Do you have a favorite club you like to perform in more than another?
It’s about the crowd. That said it is more than the club. Overall it’s about the crowd. One really club is Government in Toronto. The crowd is what makes it incredible. I like Decision in Chicago. Most of the gigs we do in the states are fantastic these days. Going back to the point about satellite radio, they hear it, know the songs, and are hyped up when they come. You don’t get that too much where they don’t have radio. In Poland and Russia you get that. They have a lot of radio support as well. With the Internet and radio, you will have a good night.
You have remixed tracks for Madonna, Britney Spears, Dido, and more. Do you get to meet these artists when working on their music?
Generally no, we don’t get to meet the artists. You get sent a link online, all the vocals are there, and then you put the remix together. They say yes or no, change this, and so forth. Can you just change this, or change that, and it is a very interesting musical cycle. Then finally its finished. They do make some really good changes to some things. The artist maybe you pump into them at an industry party. But not usually. It depends on the artist, really. If a small artist the chances are better.
Where do you see yourselves in five years?
In five years (laughs). Funny, I will probably be doing fewer gigs and do less work in the studio but to be honest I will be doing just that in five years. I want to take more time with the music and develop the stuff more. You find that you are very tired when you return from a tour. It takes sometime to get back into it.
What do you want to be remembered for when this is all said and done?
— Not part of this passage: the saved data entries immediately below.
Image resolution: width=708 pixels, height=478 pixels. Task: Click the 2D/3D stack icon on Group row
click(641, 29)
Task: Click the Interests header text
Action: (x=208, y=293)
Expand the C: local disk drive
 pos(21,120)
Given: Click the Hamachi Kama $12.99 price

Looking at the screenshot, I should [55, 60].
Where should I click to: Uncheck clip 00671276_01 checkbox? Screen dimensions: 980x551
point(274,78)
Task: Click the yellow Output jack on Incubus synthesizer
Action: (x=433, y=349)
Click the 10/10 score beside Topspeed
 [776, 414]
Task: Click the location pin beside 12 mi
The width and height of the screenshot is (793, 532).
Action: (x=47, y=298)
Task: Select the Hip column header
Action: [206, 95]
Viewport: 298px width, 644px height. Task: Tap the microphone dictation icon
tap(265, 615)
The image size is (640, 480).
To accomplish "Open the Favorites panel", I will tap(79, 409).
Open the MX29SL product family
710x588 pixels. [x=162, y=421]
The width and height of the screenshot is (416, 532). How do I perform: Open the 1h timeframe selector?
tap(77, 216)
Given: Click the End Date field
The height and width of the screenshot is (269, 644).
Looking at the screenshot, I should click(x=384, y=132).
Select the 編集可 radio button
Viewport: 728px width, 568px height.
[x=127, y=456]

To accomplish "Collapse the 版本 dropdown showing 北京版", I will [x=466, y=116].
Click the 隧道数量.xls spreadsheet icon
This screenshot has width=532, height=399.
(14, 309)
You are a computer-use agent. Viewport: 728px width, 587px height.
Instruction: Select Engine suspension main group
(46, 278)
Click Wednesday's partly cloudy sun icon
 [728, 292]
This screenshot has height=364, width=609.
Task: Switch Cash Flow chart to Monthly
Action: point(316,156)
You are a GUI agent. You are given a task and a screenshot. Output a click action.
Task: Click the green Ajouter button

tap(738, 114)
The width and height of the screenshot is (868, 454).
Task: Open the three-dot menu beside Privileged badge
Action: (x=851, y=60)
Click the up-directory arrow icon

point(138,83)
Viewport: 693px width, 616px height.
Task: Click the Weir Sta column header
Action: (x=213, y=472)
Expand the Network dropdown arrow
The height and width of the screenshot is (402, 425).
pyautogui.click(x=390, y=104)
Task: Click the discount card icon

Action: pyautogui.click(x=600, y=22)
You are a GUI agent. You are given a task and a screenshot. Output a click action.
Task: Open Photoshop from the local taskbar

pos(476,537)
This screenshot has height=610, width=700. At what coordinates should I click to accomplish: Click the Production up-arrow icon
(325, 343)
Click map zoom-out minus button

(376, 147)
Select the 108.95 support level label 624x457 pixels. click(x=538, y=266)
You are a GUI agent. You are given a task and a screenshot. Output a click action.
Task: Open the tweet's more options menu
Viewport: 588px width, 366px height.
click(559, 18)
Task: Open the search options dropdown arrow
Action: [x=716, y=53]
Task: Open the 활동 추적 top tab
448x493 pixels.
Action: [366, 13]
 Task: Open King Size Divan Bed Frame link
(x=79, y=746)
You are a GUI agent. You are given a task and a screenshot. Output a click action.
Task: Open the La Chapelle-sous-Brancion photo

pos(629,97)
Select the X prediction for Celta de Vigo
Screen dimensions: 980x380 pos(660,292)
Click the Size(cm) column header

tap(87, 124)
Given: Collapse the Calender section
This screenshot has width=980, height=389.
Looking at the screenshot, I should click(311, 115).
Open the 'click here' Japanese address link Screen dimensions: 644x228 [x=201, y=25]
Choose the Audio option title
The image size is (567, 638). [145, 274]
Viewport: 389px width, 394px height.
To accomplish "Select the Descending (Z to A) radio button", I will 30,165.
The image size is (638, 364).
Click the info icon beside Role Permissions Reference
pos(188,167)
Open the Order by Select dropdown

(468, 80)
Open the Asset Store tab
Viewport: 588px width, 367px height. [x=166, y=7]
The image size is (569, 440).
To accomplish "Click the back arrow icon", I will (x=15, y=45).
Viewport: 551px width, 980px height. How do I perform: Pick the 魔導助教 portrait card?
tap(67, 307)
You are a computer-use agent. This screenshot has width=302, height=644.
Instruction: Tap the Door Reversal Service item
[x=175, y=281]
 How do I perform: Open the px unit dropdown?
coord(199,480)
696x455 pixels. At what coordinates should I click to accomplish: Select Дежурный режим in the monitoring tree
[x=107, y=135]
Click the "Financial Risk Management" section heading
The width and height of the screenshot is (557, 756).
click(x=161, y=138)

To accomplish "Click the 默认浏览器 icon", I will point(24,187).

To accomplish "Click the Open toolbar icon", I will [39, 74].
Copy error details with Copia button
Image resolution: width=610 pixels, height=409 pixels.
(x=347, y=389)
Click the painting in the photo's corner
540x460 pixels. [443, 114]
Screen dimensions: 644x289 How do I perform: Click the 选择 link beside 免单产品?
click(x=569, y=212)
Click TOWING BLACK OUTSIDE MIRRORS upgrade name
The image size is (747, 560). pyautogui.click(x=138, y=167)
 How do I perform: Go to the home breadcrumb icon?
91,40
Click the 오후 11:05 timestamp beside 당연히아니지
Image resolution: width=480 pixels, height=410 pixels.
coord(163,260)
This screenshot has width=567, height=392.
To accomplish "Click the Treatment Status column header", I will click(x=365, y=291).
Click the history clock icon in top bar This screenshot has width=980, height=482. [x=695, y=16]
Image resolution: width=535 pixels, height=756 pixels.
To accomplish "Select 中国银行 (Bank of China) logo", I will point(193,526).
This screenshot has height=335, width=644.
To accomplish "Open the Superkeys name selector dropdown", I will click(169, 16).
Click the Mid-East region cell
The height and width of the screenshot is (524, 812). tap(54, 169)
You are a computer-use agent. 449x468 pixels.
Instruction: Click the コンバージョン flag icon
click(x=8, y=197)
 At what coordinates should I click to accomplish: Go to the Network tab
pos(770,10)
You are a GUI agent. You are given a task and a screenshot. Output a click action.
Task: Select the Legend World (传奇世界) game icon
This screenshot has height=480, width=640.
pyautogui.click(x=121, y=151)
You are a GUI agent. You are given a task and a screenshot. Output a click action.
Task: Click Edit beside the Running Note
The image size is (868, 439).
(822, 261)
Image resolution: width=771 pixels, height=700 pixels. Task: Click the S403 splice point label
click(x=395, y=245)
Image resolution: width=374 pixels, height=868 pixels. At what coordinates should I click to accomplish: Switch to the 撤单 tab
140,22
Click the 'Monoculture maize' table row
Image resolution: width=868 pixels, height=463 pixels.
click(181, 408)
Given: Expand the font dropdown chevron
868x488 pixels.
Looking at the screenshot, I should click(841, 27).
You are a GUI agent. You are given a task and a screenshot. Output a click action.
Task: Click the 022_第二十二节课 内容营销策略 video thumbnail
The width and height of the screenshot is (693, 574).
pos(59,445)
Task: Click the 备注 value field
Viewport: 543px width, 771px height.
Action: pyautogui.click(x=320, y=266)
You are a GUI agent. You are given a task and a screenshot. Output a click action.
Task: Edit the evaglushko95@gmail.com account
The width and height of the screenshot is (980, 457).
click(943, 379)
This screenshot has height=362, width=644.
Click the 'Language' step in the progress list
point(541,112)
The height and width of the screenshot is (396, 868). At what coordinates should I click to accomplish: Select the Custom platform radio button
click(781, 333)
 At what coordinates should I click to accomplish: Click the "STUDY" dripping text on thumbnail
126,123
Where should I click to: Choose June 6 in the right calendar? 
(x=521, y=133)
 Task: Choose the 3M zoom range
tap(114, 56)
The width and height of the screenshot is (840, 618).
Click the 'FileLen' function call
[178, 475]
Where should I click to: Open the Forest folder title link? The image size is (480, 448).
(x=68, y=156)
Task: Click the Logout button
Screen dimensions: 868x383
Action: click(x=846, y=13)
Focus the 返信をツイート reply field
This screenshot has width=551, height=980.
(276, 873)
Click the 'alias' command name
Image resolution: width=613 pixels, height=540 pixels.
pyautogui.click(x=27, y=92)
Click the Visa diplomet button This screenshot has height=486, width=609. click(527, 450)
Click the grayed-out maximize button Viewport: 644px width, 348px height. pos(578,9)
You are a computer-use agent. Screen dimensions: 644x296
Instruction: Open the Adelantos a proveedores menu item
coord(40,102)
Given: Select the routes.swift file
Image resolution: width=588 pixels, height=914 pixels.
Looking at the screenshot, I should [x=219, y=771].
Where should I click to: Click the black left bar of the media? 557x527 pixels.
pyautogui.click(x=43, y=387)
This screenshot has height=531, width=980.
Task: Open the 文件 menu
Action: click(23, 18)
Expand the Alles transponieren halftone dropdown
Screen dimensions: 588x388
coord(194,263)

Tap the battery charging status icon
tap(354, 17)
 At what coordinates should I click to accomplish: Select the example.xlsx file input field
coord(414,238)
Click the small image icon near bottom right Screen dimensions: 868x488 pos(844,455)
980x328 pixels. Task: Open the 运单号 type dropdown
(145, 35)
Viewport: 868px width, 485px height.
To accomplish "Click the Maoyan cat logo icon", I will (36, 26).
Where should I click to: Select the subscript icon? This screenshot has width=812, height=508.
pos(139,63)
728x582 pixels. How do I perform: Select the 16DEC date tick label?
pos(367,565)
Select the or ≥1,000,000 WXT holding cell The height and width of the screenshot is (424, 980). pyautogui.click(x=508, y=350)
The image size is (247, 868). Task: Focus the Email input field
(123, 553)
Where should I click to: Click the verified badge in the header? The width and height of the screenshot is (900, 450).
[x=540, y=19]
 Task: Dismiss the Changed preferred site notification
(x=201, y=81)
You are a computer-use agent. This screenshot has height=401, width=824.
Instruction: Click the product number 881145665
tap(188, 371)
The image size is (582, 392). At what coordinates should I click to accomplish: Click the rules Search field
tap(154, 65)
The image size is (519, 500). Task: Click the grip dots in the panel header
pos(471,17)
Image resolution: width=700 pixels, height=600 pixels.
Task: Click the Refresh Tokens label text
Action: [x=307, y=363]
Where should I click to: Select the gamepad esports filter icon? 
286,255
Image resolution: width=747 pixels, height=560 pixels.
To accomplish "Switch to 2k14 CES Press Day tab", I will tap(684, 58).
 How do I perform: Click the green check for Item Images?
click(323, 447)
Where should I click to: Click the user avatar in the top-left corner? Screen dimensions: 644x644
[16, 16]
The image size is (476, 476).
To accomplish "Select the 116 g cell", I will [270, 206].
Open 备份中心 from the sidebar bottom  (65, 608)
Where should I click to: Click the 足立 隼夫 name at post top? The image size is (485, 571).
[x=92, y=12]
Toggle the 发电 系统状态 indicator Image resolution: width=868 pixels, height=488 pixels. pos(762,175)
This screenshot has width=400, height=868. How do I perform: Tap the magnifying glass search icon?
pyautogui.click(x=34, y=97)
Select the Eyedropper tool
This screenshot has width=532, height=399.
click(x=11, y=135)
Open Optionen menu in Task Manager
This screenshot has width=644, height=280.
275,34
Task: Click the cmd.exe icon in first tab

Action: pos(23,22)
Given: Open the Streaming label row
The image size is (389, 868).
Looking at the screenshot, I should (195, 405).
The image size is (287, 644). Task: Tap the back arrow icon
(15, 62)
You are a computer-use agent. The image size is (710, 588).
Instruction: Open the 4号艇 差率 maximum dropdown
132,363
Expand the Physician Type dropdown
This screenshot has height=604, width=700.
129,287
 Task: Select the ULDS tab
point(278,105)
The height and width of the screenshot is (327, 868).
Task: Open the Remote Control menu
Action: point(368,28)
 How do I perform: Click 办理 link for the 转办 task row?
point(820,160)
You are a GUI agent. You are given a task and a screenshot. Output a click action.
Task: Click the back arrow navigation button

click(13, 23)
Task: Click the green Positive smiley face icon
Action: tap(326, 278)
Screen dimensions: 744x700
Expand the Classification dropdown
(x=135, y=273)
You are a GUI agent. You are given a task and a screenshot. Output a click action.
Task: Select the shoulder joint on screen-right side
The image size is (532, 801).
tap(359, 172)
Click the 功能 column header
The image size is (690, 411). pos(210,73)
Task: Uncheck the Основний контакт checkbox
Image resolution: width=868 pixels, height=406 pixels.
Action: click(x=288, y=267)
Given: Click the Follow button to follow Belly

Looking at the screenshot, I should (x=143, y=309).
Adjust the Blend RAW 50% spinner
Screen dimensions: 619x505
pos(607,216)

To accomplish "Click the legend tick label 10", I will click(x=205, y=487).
I am not sure if there is one thing. I will be happy being remembered for the fact that some people used our tracks at weddings. A few people have gotten married to Skies Fall Down. That I find touching. It doesn’t seem like the obvious choice for a wedding. It is nice to get into that area for people’s lives. Fans that send us letters are also really sweet. There was one guy who I met in Australia and he was having some medical treatments. He said that our music helped him recover from cancer. What can you say to something like that? You can just stay humble music helped him stay positive in more than one-way. You are not thinking about these when you are making these tracks. To have these tracks have that effect is kind of freaky, amazing, and all sorts of emotions are spent.
I always let the artist get the last word. Go.
Thank you for supporting our music. We try to think about the fans in the things that we do, as a company as Anjunabeats and as a band and I hope you continue to enjoy what we are doing and if not, I hope that you enjoy what we are doing!